Auch wer nicht verbal kommuniziert versammelt sich

Was so manches Amtsgericht fertig bringt lässt staunen: Da wurde einer Versammlung („Gegendemo“) doch allen ernstes der grundrechtlich geschützte Versammlungscharakter abgesprochen, weil die Teilnehmer als Ziel ihrer Versammlung erklärten, man wolle weder mit Teilnehmern der anderen Demo, noch mit der Öffentlichkeit verbal kommunizieren („Schweigemarsch“). Ausserdem sollte ins Gewicht fallen, dass die Versammlung nicht angemeldet war. Solche Fehler, die man vielleicht noch in Klausuren von Erstsemestern erwartet, hat das BVerfG nun deutlich gerade gerückt mit der Feststellung:

Die Versagung der Versammlungseigenschaft kann das Amtsgericht verfassungsrechtlich nicht darauf stützen, dass nach dem Willen der Gruppe weder mit den Teilnehmern der angemeldeten Demonstration noch mit der Öffentlichkeit eine verbale Kommunikation stattfinden sollte. Ein kollektiver Beitrag zur öffentlichen Meinungsbildung kann auch durch schlüssiges Verhalten wie beispielsweise durch einen Schweigemarsch, geäußert werden.
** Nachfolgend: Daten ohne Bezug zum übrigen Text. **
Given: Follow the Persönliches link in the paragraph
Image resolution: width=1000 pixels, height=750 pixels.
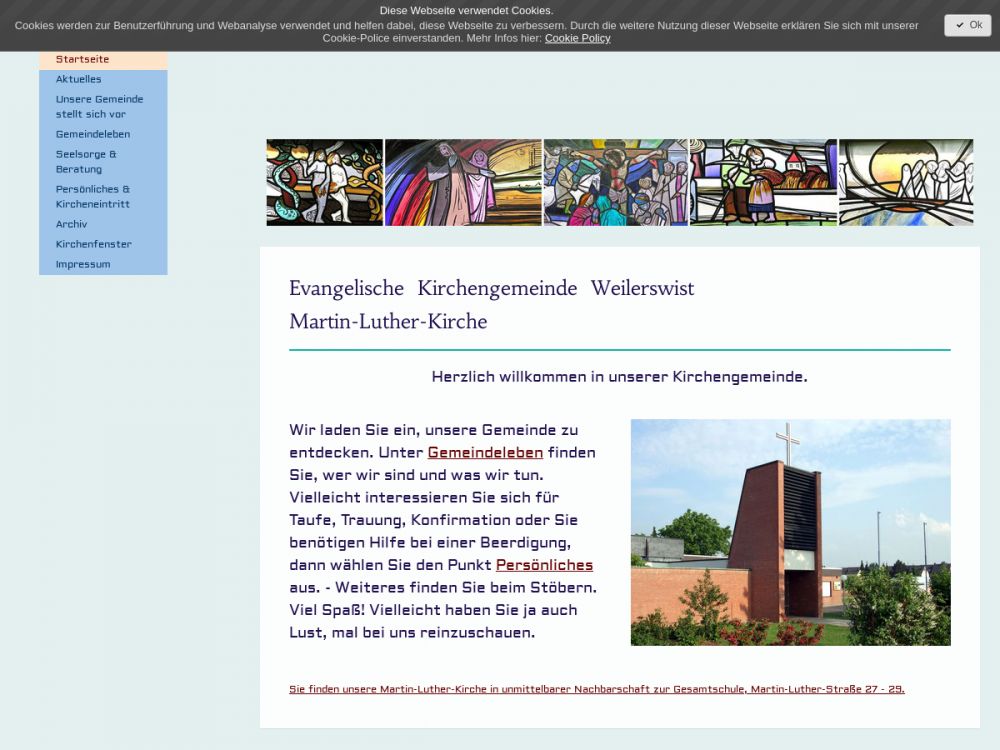Looking at the screenshot, I should pos(544,565).
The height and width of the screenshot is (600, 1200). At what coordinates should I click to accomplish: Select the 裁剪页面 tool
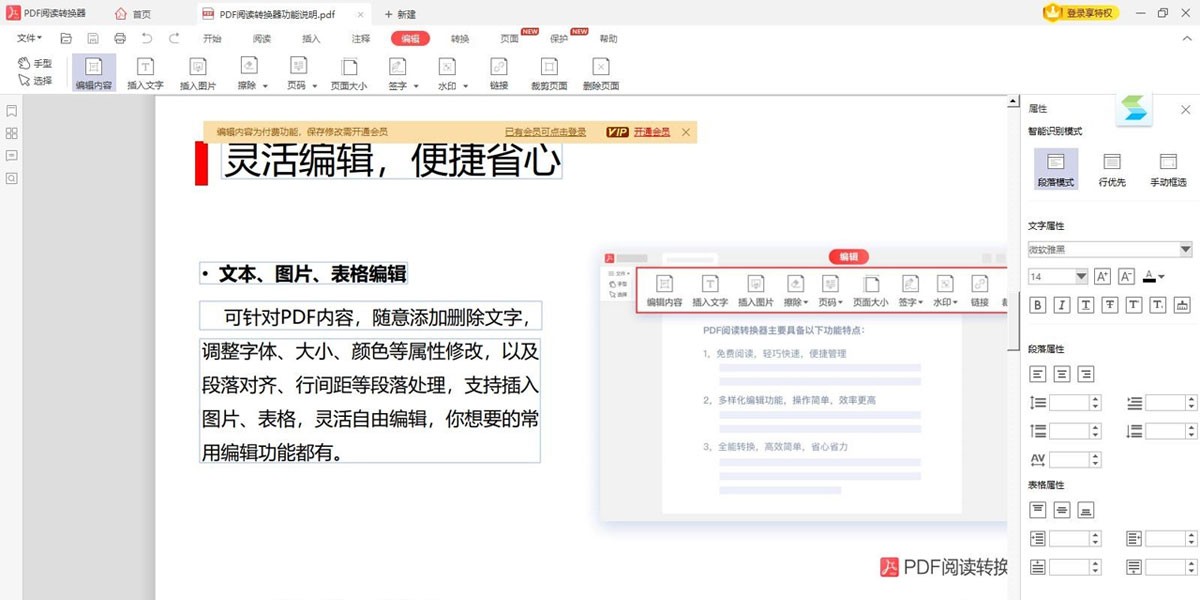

Überdies lautete der erste Teil des Mottos der angemeldeten Demonstration „Keine schweigenden Provinzen“. Angesichts dieser Umstände hätte das Amtsgericht sich damit auseinandersetzen müssen, dass der physischen Präsenz in einer die gegenteilige politische Ausrichtung zu erkennen gebenden Aufmachung gepaart mit dem Schweigen der Gruppe hier naheliegenderweise eine eigenständige Aussage zukommen kann. […] Insbesondere lässt eine eventuell notwendige, aber unterbliebene Anmeldung nicht den Grundrechtsschutz der Zusammenkunft entfallen.